HIIT, or high intensity interval training, has a lot going for it. It requires very little space (meaning you can do it at home) and not too much time (meaning you can squeeze it in whenever). Beyond that, HIIT touts a number of health benefits: It can stoke your metabolism, help you lose weight, and take your fitness to the next level.
But as you know if you’ve ever done a HIIT workout, it can be very, very intense. And if you do something so intense for so long (and so often), it’s not surprising that there’s a catch. Robin Berzin, M.D., an mbg Collective member and Functional Nutrition Program instructor, has seen many patients who consistently do HIIT workouts suffer from digestive troubles. How we move, she says, is important (and often overlooked).
“One patient of mine was doing high-intensity interval training almost every day, and it was actually overly stressing her body,” Berzin says. “What we know is that for the gut to move, it has to relax.
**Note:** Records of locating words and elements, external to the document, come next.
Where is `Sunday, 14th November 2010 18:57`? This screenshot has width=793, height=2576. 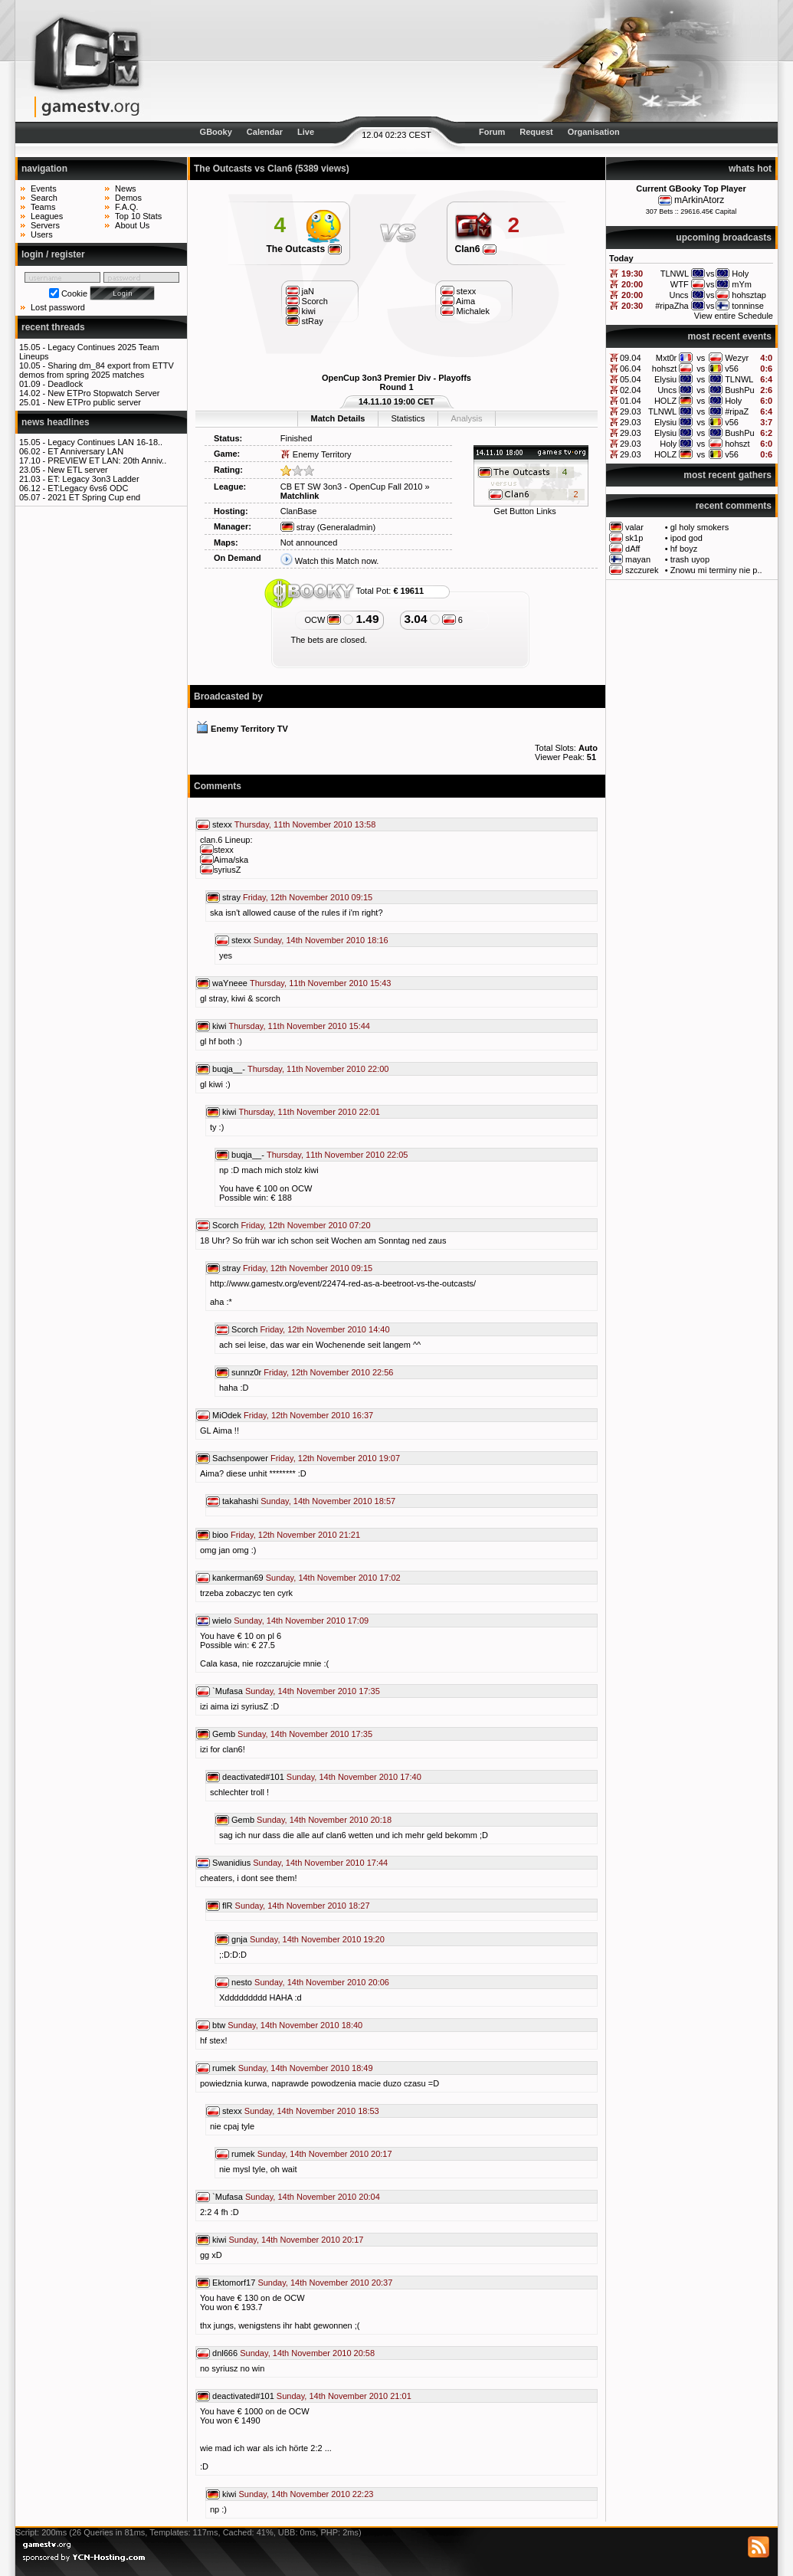 Sunday, 14th November 2010 18:57 is located at coordinates (328, 1501).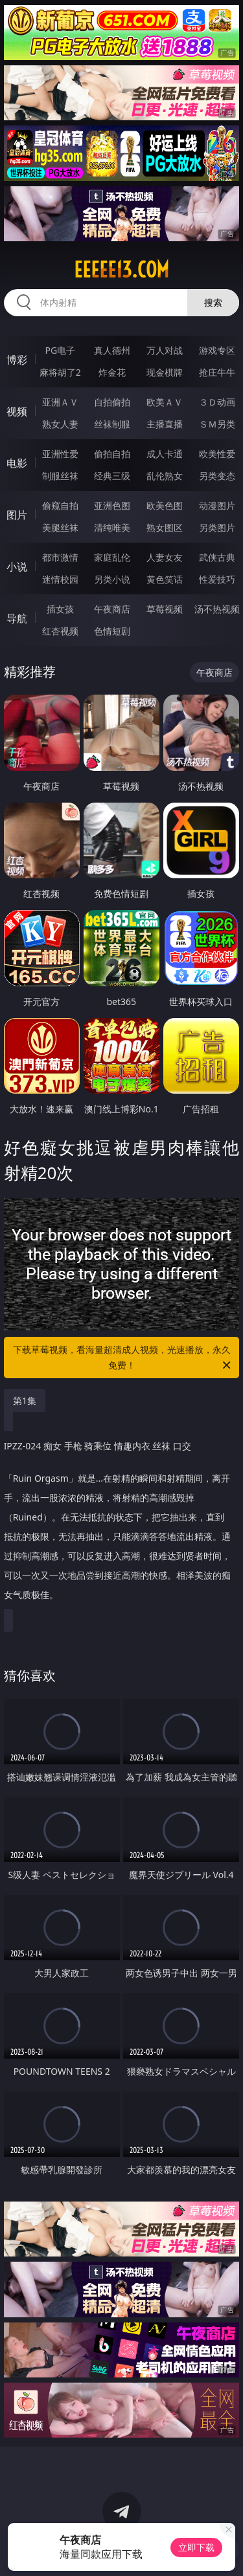 The image size is (243, 2576). What do you see at coordinates (123, 1358) in the screenshot?
I see `下载草莓视频，看海量超清成人视频，光速播放，永久免费！` at bounding box center [123, 1358].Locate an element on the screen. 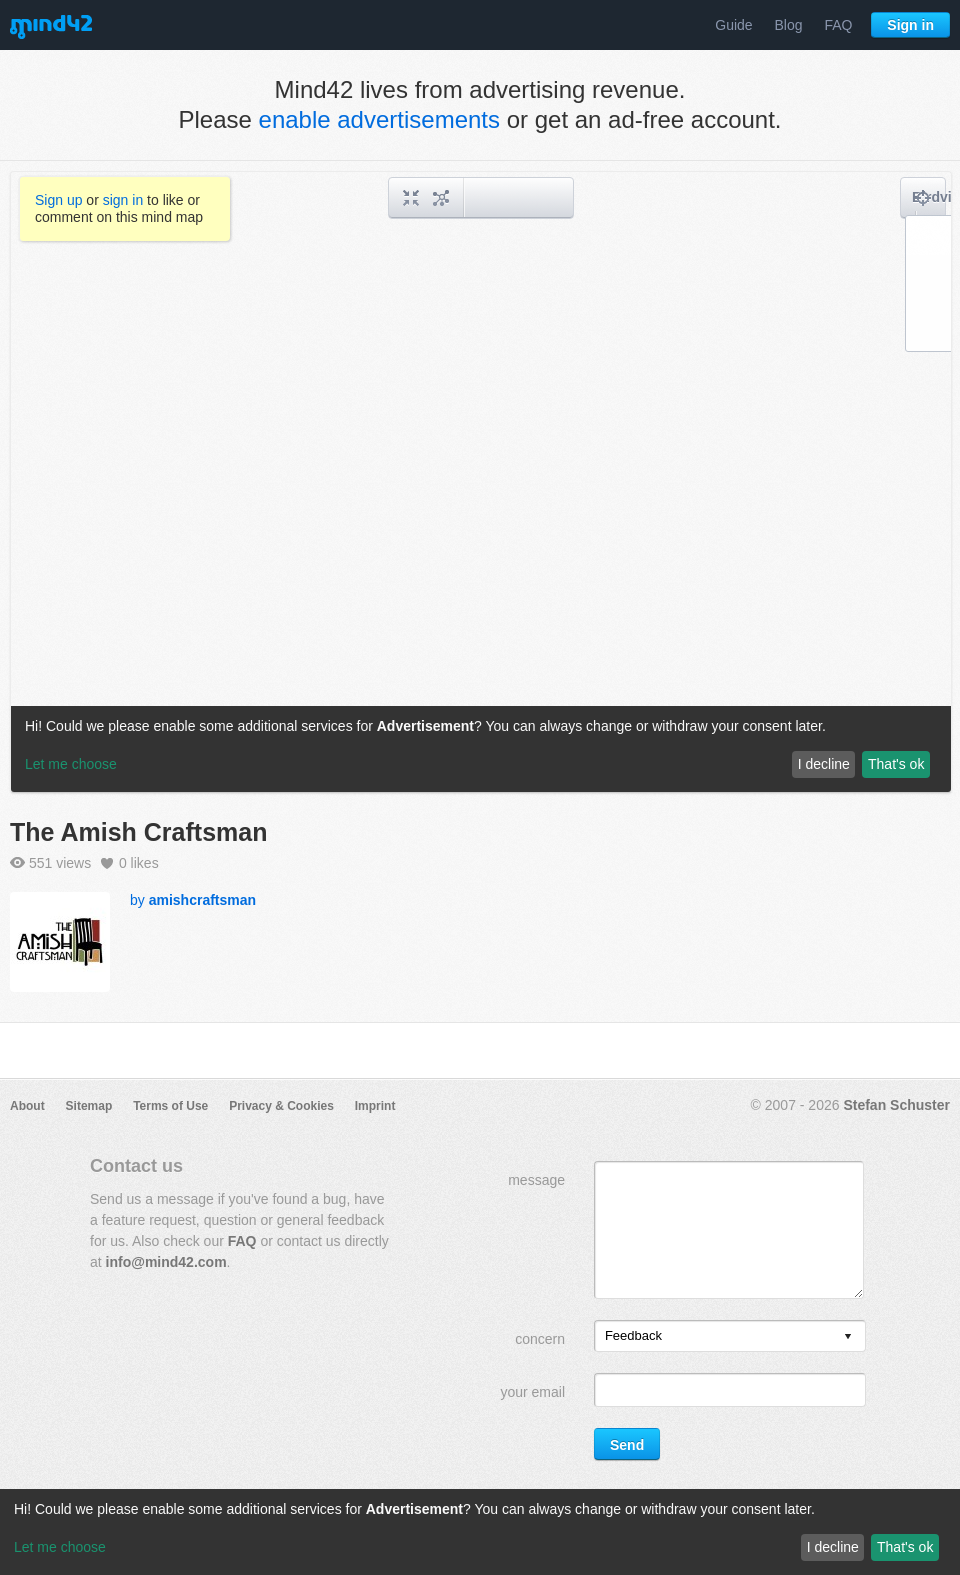 This screenshot has width=960, height=1575. [presentation] is located at coordinates (848, 1337).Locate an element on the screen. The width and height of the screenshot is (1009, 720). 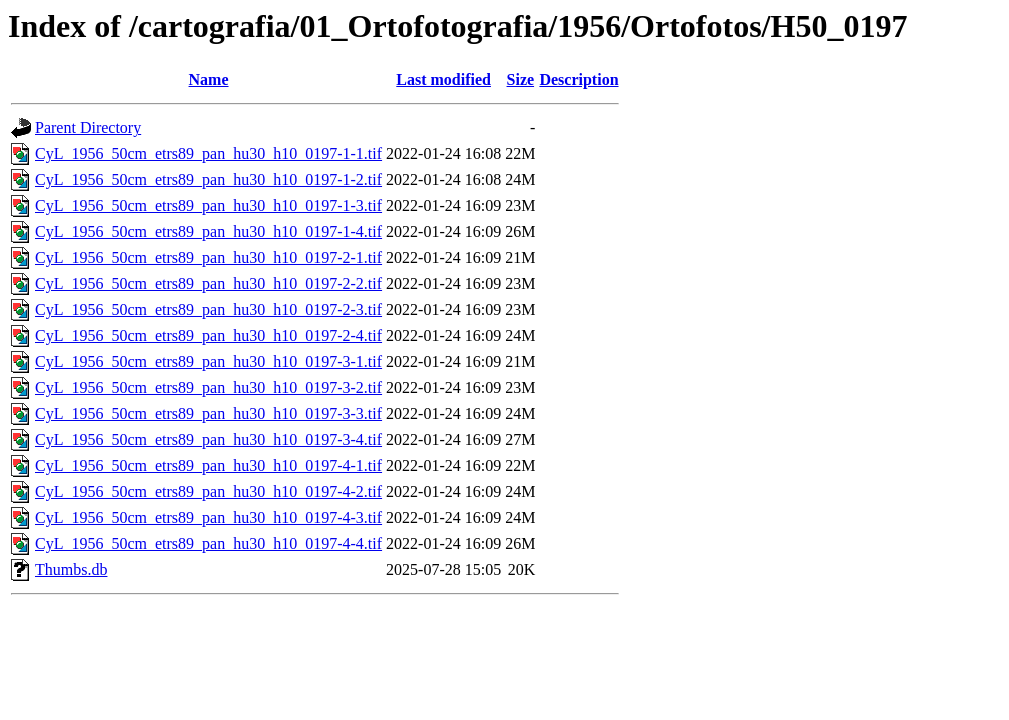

And when you’re in a state of stress all day, and then you do high-intensity interval training over and over again, sometimes it never gives the gut that time to relax, digest, and move.”
In other words, HIIT is tough on the body, which can be great for strength and performance, but not so ideal for digestion. If you’re doing HIIT now and experience no symptoms, that’s awesome and you should keep doing what works. But if you’re a HIIT lover struggling with constipation, it may be time to make some changes.